Selected text:
┏━━

# Ceramic Heat Bulb?



## xReptileKidx (Oct 10, 2011)

I got a 100 watt basking ceramic heat bulb but, it doesn't get over 85. Is my bulb messed up or do they not work good? :huh::huh::huh:


----------



## james.w (Oct 10, 2011)

How far away is it and what are you using to measure the temp?


----------



## xReptileKidx (Oct 10, 2011)

james.w said:


> How far away is it and what are you using to measure the temp?



It is like 6 inches away and a electric temp gauge


----------



## james.w (Oct 10, 2011)

What do you mean by electric temp gauge? Where is the gauge placed?


----------



## xReptileKidx (Oct 10, 2011)

james.w said:


> What do you mean by electric temp gauge? Where is the gauge placed?



Outside of the cage and the probe is on the basking spot.


----------



## spidersandmonsters (Oct 10, 2011)

Wait, are you using a CHE as your basking light or to help with ambient temps?


----------



## xReptileKidx (Oct 10, 2011)

spidersandmonsters said:


> Wait, are you using a CHE as your basking light or to help with ambient temps?



Basking


----------



## james.w (Oct 10, 2011)

Can you post some pics of your enclosure?


----------



## xReptileKidx (Oct 11, 2011)

james.w said:


> Can you post some pics of your enclosure?



Theres two pictures.


----------



## laurarfl (Oct 11, 2011)

The CHE heats things up underneath it, it doesn't really heat up the ambient air. So, if you put something underneath it and measure the temp, you will find it hotter. It uses infrared heat. However, the surface of that thing gets hot enough to cause a skin burn on your reptile so make sure it cannot touch the CHE.


----------



## xReptileKidx (Oct 11, 2011)

I got it up to 100-105 with a 75 watt basking bulb and the CHB is on the cold side so it warms up the ambient heat. Pics of the cage + Kratos my little guy!


----------



## james.w (Oct 11, 2011)

Your cage is probably going to get too hot if you are using both the CHE and basking bulb. Also your basking spot looks like a death trap. If your tegu decides to dig under the rock it could smash him.

┗━━

Objective A: In the ceramic heat bulb thread, what temperature range did the original poster reach using a 75 watt basking bulb?
Objective B: Carry on the forum thread about the ceramic heat bulb, adding the posts that follow its last reply.

Data excerpt:
┏━━

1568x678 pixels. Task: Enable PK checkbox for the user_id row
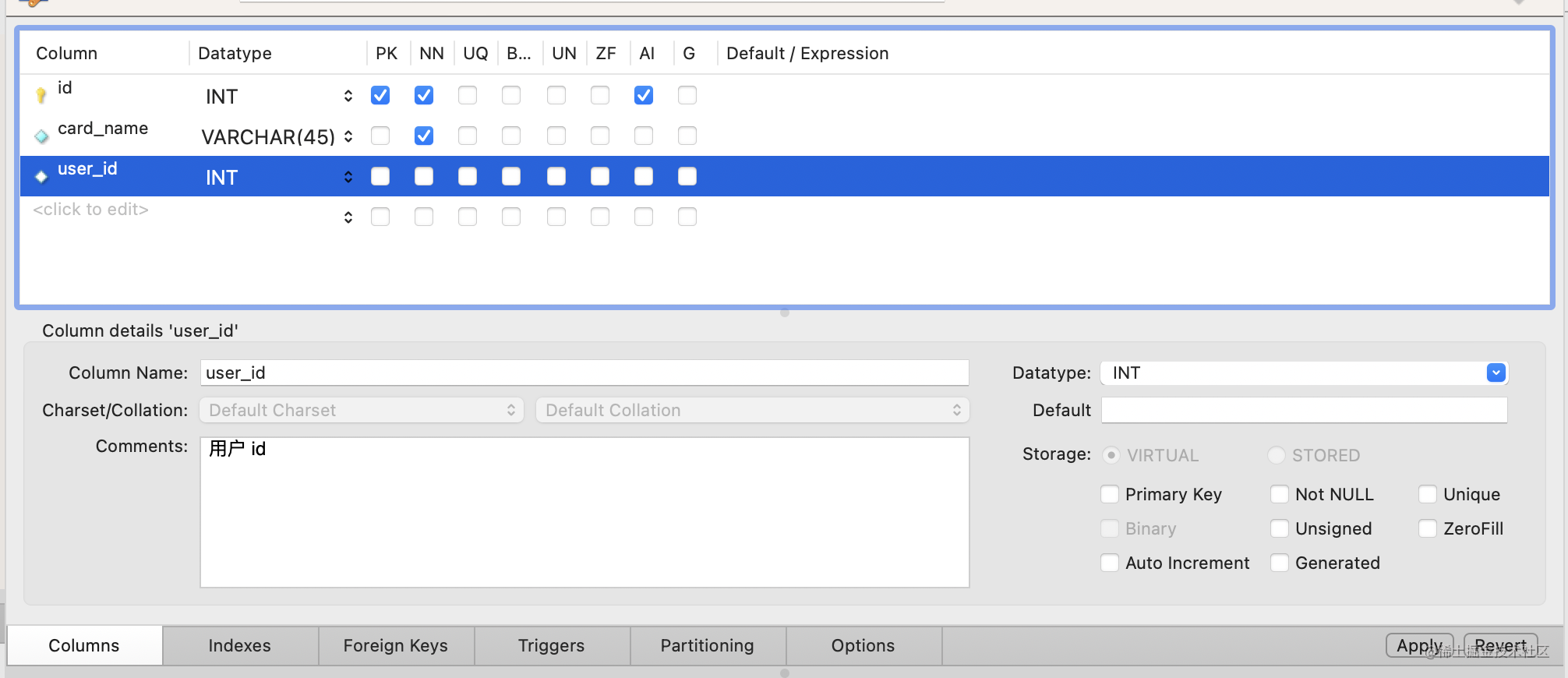coord(380,177)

┗━━

Response A: 100-105

Response B:
----------



## xReptileKidx (Oct 11, 2011)

james.w said:


> Your cage is probably going to get too hot if you are using both the CHE and basking bulb. Also your basking spot looks like a death trap. If your tegu decides to dig under the rock it could smash him.


I know I thought about the basking spot so I removed all of the rocks and just kept one of them. The CHE I need to because my house is cold so the cold side get pretty cold with out it and it keeps it at about 80 on the cold side.


----------



## kellen.watkins (Oct 11, 2011)

The cold side can be pretty cold they know what they want they will find their sweet spot, what you can try is something like this I use duct tape I know some people use aluminum foil but this does wonders for trapping in heat and humidity, just a thought


----------



## james.w (Oct 11, 2011)

Like Kellen said cover the top and the heat from the basking spot will warm up the cool side. What is the temp on the cool side without the CHE?


----------



## new2tegus (Oct 11, 2011)

What is that you are using Kellen to cover the open space on the cage.


----------



## james.w (Oct 11, 2011)

new2tegus said:


> What is that you are using Kellen to cover the open space on the cage.



Duct tape.


----------



## xReptileKidx (Oct 11, 2011)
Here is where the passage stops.